## [WHAT THIS TASK INVOLVES]
Your answer should be the lines below from the one holding "Ingresar [tab] (31, 2412)" through the one holding "28 [tab] (188, 1410)", copied exactly and with nothing else.

## [RECORDS SUPPLIED]

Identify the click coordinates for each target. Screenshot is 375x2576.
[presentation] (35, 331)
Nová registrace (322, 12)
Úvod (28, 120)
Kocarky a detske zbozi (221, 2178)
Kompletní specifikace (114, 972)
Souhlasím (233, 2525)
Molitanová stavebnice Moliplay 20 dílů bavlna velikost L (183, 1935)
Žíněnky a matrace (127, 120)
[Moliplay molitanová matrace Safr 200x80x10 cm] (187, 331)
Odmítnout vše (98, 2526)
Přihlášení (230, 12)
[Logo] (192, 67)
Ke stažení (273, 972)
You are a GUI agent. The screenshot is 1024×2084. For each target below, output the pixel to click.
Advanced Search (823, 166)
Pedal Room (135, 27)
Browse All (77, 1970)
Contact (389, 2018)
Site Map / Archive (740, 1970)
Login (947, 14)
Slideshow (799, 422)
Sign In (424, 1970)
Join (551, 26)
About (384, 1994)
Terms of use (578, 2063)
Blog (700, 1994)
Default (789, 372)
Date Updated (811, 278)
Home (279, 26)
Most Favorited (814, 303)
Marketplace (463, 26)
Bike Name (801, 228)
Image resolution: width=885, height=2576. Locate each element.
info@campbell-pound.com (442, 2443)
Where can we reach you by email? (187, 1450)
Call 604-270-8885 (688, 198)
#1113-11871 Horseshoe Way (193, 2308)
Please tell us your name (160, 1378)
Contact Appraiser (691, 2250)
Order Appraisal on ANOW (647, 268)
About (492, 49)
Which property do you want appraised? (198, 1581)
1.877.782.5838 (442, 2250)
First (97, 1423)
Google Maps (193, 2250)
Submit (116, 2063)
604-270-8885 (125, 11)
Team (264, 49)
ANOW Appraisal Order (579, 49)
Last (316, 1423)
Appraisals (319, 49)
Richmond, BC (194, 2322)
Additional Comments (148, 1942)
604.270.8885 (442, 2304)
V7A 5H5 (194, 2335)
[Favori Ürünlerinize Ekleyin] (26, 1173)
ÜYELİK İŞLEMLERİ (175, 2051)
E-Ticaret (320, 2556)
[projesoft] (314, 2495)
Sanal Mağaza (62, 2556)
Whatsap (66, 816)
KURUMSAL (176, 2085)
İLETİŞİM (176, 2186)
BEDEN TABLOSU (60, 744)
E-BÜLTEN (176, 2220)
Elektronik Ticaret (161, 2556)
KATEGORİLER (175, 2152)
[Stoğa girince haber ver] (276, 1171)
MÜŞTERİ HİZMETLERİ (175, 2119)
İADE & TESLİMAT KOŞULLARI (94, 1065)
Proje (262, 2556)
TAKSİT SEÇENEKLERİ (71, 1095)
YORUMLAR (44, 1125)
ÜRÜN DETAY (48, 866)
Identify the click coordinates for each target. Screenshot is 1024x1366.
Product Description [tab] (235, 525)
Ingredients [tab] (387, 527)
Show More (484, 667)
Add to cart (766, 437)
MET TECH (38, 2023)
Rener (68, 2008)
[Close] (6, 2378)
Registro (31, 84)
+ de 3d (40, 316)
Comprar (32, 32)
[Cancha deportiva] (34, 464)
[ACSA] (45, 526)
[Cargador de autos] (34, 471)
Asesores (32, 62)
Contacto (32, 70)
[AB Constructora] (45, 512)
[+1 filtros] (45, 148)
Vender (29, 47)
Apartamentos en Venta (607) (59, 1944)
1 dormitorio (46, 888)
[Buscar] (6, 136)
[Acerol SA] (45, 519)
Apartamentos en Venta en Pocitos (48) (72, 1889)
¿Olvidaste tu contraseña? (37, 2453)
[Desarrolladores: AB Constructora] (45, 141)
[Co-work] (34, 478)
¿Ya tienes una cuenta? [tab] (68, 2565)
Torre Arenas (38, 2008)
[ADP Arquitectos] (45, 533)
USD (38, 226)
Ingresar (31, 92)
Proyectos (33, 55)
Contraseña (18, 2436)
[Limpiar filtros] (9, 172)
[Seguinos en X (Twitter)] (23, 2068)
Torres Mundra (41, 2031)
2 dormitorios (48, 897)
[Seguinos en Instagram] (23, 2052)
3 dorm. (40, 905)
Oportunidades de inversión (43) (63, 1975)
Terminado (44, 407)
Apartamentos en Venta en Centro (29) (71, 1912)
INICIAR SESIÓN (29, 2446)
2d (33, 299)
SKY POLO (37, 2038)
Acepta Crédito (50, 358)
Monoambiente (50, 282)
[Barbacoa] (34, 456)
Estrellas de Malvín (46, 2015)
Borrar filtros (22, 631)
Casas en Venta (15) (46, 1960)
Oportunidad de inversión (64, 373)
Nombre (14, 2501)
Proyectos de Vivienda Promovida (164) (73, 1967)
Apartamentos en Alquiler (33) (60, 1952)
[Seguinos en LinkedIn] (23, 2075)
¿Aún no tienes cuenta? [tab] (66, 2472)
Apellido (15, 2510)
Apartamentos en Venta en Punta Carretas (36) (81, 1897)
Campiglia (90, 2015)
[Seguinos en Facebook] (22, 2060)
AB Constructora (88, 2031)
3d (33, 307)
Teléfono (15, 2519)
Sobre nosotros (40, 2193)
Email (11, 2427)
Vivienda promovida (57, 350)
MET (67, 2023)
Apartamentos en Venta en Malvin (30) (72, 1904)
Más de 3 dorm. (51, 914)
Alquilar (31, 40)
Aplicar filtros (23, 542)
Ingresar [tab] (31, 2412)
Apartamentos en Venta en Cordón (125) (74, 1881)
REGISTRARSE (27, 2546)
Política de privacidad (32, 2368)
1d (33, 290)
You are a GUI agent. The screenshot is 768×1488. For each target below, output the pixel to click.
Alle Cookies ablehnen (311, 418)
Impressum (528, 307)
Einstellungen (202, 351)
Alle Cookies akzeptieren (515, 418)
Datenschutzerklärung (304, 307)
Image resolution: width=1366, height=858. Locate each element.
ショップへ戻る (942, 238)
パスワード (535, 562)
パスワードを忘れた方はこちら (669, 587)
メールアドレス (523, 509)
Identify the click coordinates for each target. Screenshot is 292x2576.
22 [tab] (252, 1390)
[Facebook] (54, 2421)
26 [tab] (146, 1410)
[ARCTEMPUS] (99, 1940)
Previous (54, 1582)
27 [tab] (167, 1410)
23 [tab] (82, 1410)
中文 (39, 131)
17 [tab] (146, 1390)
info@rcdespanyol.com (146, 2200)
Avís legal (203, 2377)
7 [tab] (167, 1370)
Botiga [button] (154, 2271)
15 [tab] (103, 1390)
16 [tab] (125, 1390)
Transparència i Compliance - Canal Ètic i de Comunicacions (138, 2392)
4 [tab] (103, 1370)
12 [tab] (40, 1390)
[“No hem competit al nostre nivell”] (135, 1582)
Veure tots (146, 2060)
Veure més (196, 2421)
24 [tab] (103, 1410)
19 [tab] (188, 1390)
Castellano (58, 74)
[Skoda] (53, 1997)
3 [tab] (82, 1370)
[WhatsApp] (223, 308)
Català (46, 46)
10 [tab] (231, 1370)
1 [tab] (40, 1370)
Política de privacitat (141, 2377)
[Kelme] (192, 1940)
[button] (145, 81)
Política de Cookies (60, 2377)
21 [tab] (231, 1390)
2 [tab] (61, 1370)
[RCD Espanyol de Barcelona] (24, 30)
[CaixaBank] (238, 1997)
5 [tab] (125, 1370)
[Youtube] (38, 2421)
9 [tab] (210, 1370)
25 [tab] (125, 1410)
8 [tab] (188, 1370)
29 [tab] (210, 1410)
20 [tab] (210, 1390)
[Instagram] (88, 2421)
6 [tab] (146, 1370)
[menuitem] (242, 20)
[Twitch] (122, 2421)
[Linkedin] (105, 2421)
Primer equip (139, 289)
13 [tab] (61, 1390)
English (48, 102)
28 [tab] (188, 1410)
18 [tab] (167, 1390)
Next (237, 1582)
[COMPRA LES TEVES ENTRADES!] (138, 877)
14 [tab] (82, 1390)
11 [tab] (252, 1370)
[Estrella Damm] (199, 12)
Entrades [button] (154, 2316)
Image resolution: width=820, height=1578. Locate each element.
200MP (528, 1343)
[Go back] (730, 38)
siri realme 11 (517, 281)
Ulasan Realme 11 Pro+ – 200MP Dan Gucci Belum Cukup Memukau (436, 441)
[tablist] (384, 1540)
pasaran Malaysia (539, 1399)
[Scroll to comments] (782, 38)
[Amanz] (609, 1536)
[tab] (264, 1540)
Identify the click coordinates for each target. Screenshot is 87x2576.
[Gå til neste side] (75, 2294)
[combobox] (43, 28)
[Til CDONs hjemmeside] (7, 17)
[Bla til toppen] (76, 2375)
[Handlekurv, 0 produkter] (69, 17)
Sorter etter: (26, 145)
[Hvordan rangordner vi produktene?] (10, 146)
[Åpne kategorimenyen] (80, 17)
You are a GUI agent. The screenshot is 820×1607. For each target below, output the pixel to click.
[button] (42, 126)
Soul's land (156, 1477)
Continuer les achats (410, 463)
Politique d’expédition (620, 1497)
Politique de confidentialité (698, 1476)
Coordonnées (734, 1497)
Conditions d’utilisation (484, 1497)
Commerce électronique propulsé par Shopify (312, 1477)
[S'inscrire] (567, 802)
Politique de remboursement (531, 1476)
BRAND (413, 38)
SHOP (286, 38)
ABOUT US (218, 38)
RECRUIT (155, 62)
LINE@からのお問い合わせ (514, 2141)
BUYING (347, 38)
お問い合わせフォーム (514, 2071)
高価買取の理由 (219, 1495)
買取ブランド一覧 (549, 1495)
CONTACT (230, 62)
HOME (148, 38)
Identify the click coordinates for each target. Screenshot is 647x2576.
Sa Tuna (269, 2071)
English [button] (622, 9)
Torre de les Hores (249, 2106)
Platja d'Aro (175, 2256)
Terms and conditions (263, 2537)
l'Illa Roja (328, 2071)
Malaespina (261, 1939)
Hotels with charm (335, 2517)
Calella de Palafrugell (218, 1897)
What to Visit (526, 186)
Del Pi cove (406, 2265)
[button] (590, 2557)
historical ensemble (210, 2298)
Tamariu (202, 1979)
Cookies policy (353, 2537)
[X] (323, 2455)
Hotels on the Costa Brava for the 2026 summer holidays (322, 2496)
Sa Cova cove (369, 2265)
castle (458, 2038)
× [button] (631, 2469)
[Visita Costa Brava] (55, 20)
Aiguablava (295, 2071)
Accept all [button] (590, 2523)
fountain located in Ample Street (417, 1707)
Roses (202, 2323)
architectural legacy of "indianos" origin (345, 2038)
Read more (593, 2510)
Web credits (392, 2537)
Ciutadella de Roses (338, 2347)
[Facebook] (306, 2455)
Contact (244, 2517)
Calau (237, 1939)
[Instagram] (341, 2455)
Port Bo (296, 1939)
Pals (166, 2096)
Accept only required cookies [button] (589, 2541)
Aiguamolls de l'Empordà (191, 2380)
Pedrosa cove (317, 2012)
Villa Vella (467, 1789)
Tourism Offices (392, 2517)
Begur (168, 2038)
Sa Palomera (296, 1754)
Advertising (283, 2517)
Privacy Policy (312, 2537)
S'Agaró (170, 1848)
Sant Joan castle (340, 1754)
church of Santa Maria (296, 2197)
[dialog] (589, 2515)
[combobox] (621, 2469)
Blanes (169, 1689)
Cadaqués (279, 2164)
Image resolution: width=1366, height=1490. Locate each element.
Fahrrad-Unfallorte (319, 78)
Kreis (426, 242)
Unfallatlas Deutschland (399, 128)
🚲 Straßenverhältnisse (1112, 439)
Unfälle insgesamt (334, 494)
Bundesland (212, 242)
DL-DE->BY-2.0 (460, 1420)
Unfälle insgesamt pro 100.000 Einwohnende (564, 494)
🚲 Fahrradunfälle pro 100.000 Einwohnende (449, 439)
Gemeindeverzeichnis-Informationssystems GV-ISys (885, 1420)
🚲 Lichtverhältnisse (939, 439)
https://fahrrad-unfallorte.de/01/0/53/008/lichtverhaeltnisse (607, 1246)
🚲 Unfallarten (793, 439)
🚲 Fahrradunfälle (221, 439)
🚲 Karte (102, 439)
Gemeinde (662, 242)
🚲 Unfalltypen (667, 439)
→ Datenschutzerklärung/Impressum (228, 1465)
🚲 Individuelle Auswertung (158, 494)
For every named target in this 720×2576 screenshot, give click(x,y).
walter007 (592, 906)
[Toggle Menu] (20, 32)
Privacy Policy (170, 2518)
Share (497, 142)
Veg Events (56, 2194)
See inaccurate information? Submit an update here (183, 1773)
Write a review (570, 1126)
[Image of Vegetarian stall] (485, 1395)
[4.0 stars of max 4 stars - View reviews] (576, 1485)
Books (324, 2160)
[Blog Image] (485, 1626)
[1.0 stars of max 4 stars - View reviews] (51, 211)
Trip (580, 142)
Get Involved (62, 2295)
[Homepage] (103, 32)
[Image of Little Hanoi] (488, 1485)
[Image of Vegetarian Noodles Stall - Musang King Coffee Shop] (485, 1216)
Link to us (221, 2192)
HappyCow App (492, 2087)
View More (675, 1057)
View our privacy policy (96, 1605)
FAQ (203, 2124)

## [TASK OUTPUT]
Ingresar [tab] (31, 2412)
Apartamentos en Venta en Cordón (125) (74, 1881)
REGISTRARSE (27, 2546)
Política de privacidad (32, 2368)
1d (33, 290)
You are a GUI agent. The screenshot is 768×1488. For each target below, output the pixel to click.
Alle Cookies ablehnen (311, 418)
Impressum (528, 307)
Einstellungen (202, 351)
Alle Cookies akzeptieren (515, 418)
Datenschutzerklärung (304, 307)
Image resolution: width=1366, height=858. Locate each element.
ショップへ戻る (942, 238)
パスワード (535, 562)
パスワードを忘れた方はこちら (669, 587)
メールアドレス (523, 509)
Identify the click coordinates for each target. Screenshot is 292x2576.
22 [tab] (252, 1390)
[Facebook] (54, 2421)
26 [tab] (146, 1410)
[ARCTEMPUS] (99, 1940)
Previous (54, 1582)
27 [tab] (167, 1410)
23 [tab] (82, 1410)
中文 (39, 131)
17 [tab] (146, 1390)
info@rcdespanyol.com (146, 2200)
Avís legal (203, 2377)
7 [tab] (167, 1370)
Botiga [button] (154, 2271)
15 [tab] (103, 1390)
16 [tab] (125, 1390)
Transparència i Compliance - Canal Ètic i de Comunicacions (138, 2392)
4 [tab] (103, 1370)
12 [tab] (40, 1390)
[“No hem competit al nostre nivell”] (135, 1582)
Veure tots (146, 2060)
Veure més (196, 2421)
24 [tab] (103, 1410)
19 [tab] (188, 1390)
Castellano (58, 74)
[Skoda] (53, 1997)
3 [tab] (82, 1370)
[WhatsApp] (223, 308)
Català (46, 46)
10 [tab] (231, 1370)
1 [tab] (40, 1370)
Política de privacitat (141, 2377)
[Kelme] (192, 1940)
[button] (145, 81)
Política de Cookies (60, 2377)
21 [tab] (231, 1390)
2 [tab] (61, 1370)
[RCD Espanyol de Barcelona] (24, 30)
[CaixaBank] (238, 1997)
5 [tab] (125, 1370)
[Youtube] (38, 2421)
9 [tab] (210, 1370)
25 [tab] (125, 1410)
8 [tab] (188, 1370)
29 [tab] (210, 1410)
20 [tab] (210, 1390)
[Instagram] (88, 2421)
6 [tab] (146, 1370)
[menuitem] (242, 20)
[Twitch] (122, 2421)
[Linkedin] (105, 2421)
Primer equip (139, 289)
13 [tab] (61, 1390)
English (48, 102)
28 [tab] (188, 1410)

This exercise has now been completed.